:: Material for the task ::
• • • • •
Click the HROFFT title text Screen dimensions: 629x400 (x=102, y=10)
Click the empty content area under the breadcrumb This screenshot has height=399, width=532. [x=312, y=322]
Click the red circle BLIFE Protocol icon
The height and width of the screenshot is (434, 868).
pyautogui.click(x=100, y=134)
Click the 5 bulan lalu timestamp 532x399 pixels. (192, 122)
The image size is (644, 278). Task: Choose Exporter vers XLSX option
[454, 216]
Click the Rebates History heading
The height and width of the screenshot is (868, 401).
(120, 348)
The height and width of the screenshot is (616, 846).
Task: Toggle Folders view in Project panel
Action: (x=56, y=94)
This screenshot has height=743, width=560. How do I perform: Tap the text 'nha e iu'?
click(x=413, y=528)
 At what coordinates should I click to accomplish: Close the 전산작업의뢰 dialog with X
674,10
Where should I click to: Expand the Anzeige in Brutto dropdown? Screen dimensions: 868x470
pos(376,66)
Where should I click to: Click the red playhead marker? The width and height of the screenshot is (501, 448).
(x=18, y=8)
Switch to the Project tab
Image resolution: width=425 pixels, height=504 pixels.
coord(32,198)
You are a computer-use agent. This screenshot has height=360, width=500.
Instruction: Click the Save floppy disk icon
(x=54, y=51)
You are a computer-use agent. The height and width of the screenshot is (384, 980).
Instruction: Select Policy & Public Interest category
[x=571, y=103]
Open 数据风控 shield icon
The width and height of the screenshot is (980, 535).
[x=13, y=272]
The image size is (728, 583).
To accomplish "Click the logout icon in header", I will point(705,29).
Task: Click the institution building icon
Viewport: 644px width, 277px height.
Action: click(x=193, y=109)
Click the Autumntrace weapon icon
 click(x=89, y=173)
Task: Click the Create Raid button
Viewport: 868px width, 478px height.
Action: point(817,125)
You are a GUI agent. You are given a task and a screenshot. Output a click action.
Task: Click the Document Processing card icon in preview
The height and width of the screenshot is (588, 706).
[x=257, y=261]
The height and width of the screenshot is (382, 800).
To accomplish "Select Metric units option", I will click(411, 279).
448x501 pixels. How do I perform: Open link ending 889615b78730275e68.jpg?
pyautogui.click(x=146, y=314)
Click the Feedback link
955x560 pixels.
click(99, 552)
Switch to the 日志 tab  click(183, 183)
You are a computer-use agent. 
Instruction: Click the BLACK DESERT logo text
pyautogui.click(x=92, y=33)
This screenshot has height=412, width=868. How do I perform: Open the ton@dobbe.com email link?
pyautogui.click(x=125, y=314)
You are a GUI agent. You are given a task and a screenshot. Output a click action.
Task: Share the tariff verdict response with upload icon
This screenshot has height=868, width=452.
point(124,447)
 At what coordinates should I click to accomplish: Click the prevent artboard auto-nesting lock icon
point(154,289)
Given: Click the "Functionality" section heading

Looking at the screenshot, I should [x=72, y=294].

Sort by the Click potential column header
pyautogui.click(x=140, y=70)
• • • • •
:: Activity ::
Return, exactly as they stand, the lines from the start of the records above through the line with "Click the 5", both ends included, and no other lines.

:: Solution ::
Click the HROFFT title text Screen dimensions: 629x400 (x=102, y=10)
Click the empty content area under the breadcrumb This screenshot has height=399, width=532. [x=312, y=322]
Click the red circle BLIFE Protocol icon
The height and width of the screenshot is (434, 868).
pyautogui.click(x=100, y=134)
Click the 5 bulan lalu timestamp 532x399 pixels. (192, 122)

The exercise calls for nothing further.